Monday saw the S&P 500 (SPX) gap lower at the open (in an extended fifth wave), which was quickly retraced, leading SPX to close in the green. Neither bulls nor bears have gotten much accomplished lately, and thus both sides continue to keep options open for the intermediate term. I'm still inclined to give the intermediate edge to the bears, and, presently, the 1910 level looks to be the dividing line.
SPX appears to be in the midst of a terminal pattern. Ideally, I'd still like to see another thrust up to a new all-time high, but it's not required.
Over the past few weeks, we've discussed the fact that the high-beta indices, such as the Nasdaq Composite (COMPQ) and Russell 2000 (RUT), are in intermediate down trends. Another index that I watch religiously (but haven't shown lately in the updates) is the Philadelphia Bank Index (BKX). BKX is also in an intermediate down trend, and has recently broken beneath a three-point validated uptrend line.
BKX is interesting, because it hasn't even come close to taking out its all time high, and my long-time expectation here is that it's simply forming a huge ABC correction. At the beginning of 2013, I was very bullish on this index, looking for a trip to 72 -- but that target has long-since been captured, and there are potentially enough waves in place for the entire rally since 2009 to be complete.
Finally, the long bond (USB) has held its breakout (as anticipated), and seems to be making a run at February's 138 target -- but, of course, blue chip equities are still holding their own.
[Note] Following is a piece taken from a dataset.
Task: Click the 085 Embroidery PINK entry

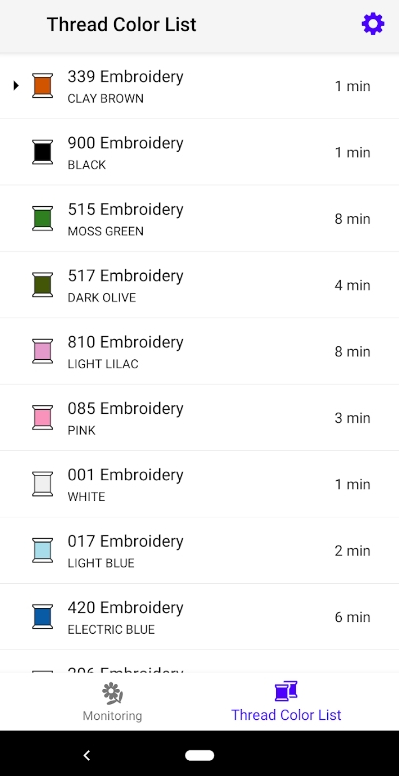Action: coord(200,418)
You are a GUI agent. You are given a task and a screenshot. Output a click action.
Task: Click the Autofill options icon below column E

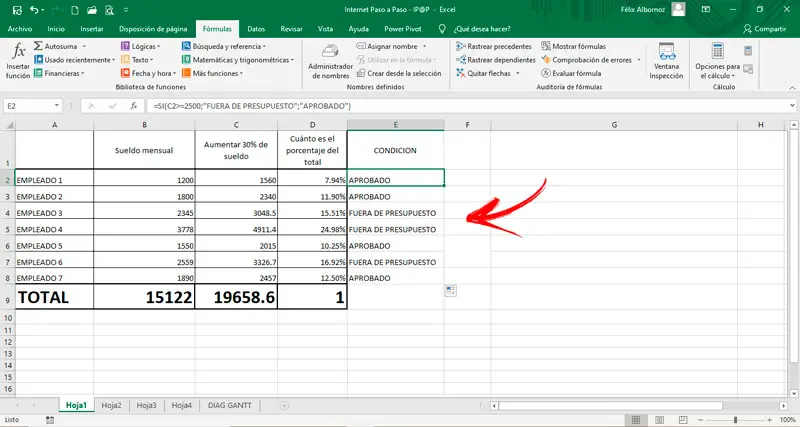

In conclusion, right now the near-term charts resemble my four-year-old's refrigerator art, so there isn't much in the way of sure-fire near-term targets at the moment. Looking at the bigger picture, though, the intermediate charts still suggest equities may be in a vulnerable position. Until blue chips signal the all-clear for bulls, I will continue to treat this as a terminal rally. Trade safe.